During the last week of May we embarked on a field trip to Reserva Nacional Pampas Galeras, where Andrew is conducting field work for his master thesis. This Reserve was set up, among other reasons, to protect the habitat of vicuñas and to promote their sustainable use. These camelids, which along with guanacos are not domesticated (in contrast with the domesticated llamas and alpacas), produce the finest wool, which is highly prized for luxury clothing.
But the reserve also protects native Telmatobius frogs, which live and breed in streams and torrents, for example the stream in the picture below where young vicuñas are taking a bath, and where Andrew (right, handling an adult frog) is currently doing field work. These populations, like other populations of Telmatobius throughout the Andes have been affected by epizootics of chytridiomycosis. Whereas other species of Telmatobius have been very negatively impacted by this fungal disease, such as the three species previously distributed in Ecuador and most species living in the cloud forests of the eastern slopes of the Andes, the Telmatobius at Pampas Galeras seem to be able to cope with chytridiomycosis. Our collaborator Victor Vargas, in the photo below swabbing an adult female, started monitoring these populations a couple of years ago, and introduced us to the unique ecosystem.
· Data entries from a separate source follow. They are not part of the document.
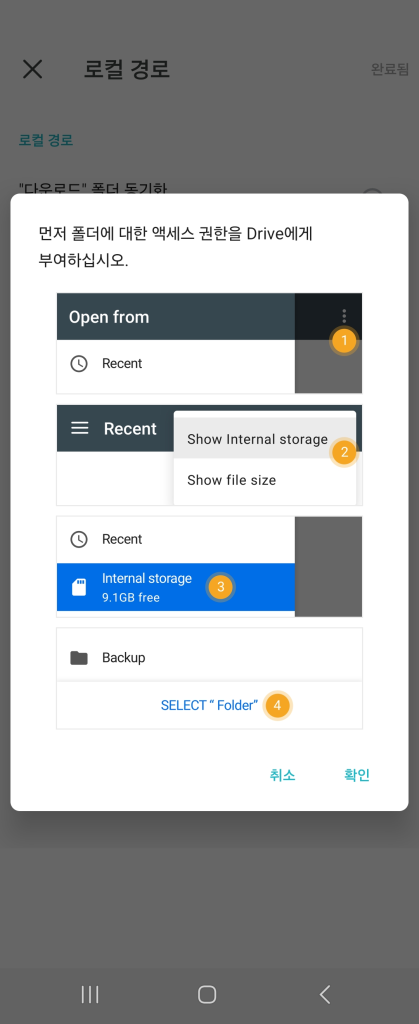
Task: Select the Internal storage 9.1GB free row
Action: [176, 587]
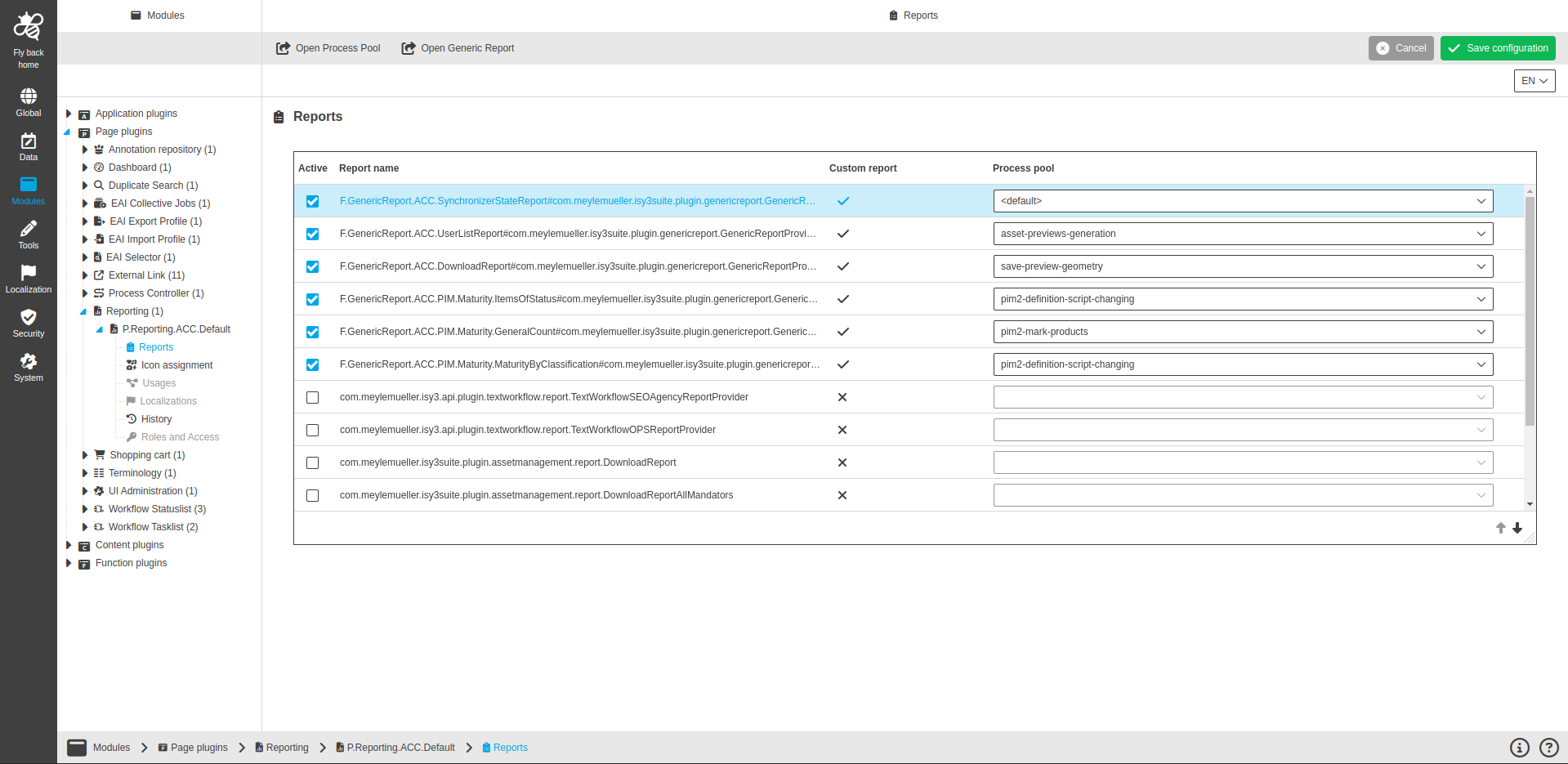Select Icon assignment in the tree
This screenshot has width=1568, height=764.
176,365
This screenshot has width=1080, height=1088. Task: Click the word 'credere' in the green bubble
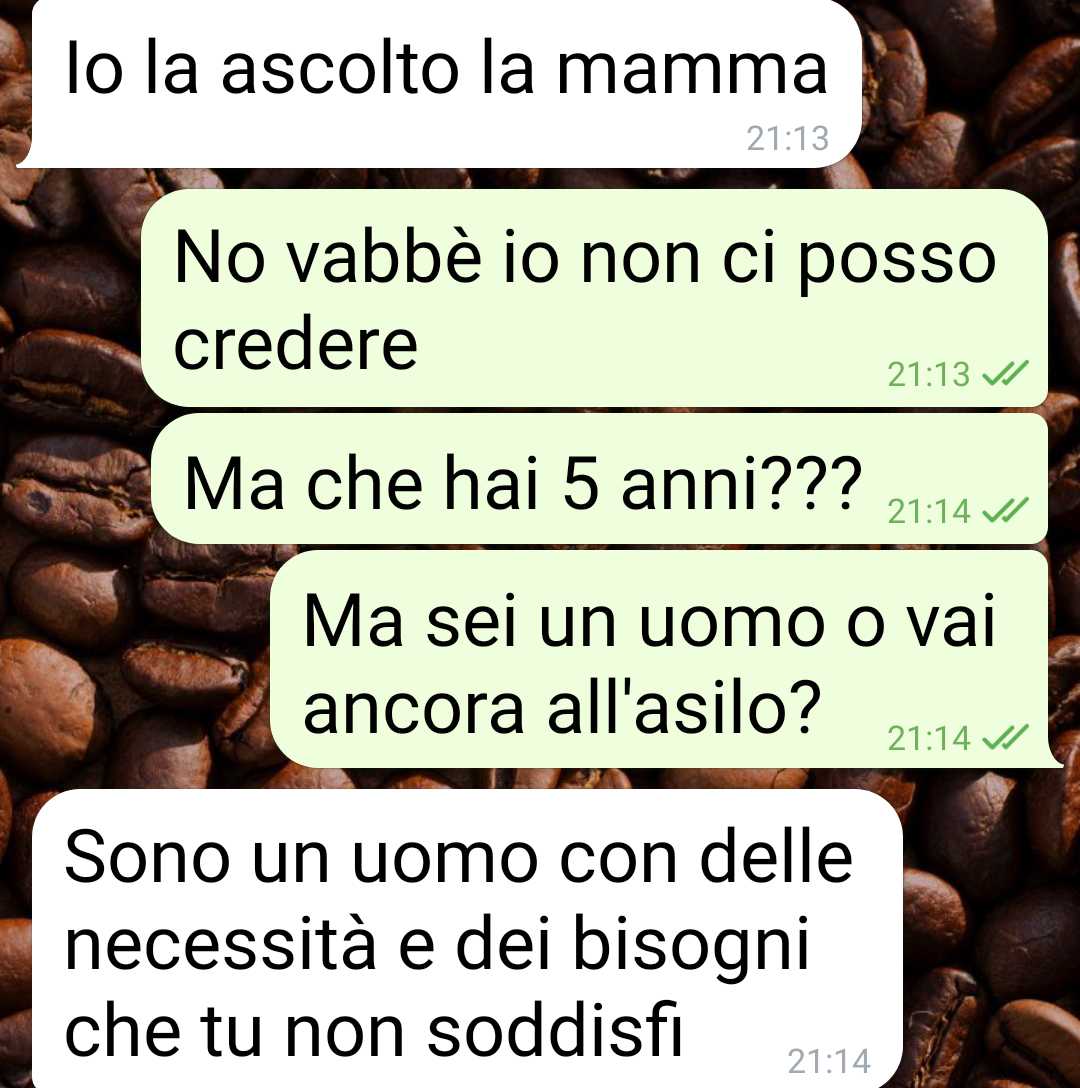[296, 344]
Our collaborator Dr. Sarah Kupferberg, seen in the picture recording the call of the (very rare) males of Telmatobius, joined the team for a week of diatom sampling, tadpole hunting, and other stream ecological studies in the context of Andrew's thesis. Andrew is investigating the ecological consequences of reduced grazing abilities by the very large Telmatobius tadpoles (some weighing up to 25 g). Although chytridiomycosis does not seem to be lethal to tadpoles, it does damage their mouthparts, affecting their diet.
The high-Andean streams where these tadpoles live are dominated by in situ primary producers, mostly epilithic diatoms, which also represent an important source of food for tadpoles. Damage to keratinized mouthparts, as seen in the picture here (upper beak should be entirely black; depigmentation indicates damage), is likely to reduce the tadpole's ability to displace these diatoms from their rocky substrates. In order to study these effects, Andrew is rearing tadpoles in flow-through enclosures. Because of their dominance (along with mayflies) as diatom grazers, disease could then be having important consequences on the functioning of these stream ecosystems by affecting the diet of tadpoles.
As for the question of why adults seemed to have survived epizootics of chytridiomycosis, we won't have an answer for a while, but preliminary surveys indicate that many adults may be protected by one symbiotic bacterium, Janthinobacterium lividum, known to inhibit growth of the fungal disease in co-culture assays, and to protect inoculated amphibians from chytridiomycosis. We isolated this bacterium from most adults, which is unusual for tropical amphibians where this microbe has rarely been recorded. Hopefully these frogs will continue to maintain stable or growing populations in spite of the presence of fungal disease.
A new paper from the Catenazzi lab (Burkart et al. 2017) suggests that bacteria, but not peptides, play an important role in protecting a Peruvian marsupial frog from chytridiomycosis. Controlled susceptibility trials determined that Gastrotheca excubitor is resistant to chytridiomycosis but its congeneric, G. nebulanastes, is susceptible. It was hypothesized that this finding could be explained by interspecific differences in cutaneous defenses since infection by the disease-causing fungus Batrachochytrium dendrobatidis (Bd) is initiated on the skin. Two of these defenses, antimicrobial peptides and symbiotic bacteria, have previously been shown to play roles in providing other frogs with disease resistance.
We collected peptides and bacteria from both species. Growth inhibition assays using whole peptide mixtures and bacterial isolates were conducted to determine if either defense was anti-Bd in vitro. Although neither species’ peptide mixtures differed in anti-Bd ability, 6/15 G. excubitor bacterial isolates inhibited Bd compared to 1/11 from G. nebulanastes. Furthermore, the G. nebulanastes isolate was the weakest of all anti-Bd bacteria. The frogs shared no bacterial species, and a microhabitat analysis suggested that environment may be an important inoculum since G. excubitor is terrestrial and G. nebulanastes is arboreal.
Understanding what contributes to host resistance is important for informing disease mitigation strategies. The application of anti-Bd bacteria to susceptible frogs has been proposed as a method to prevent chytridiomycosis, and our research corroborates the important role bacteria play in providing this protection. Furthermore, the reproductive strategy of these marsupial frogs likely allows for vertical transfer of bacteria from mother to offspring so that probiotics can proliferate through a population. The implications of our research extend beyond the amphibian-Bd disease system, as beneficial bacteria are likely important host defenses for other diseases.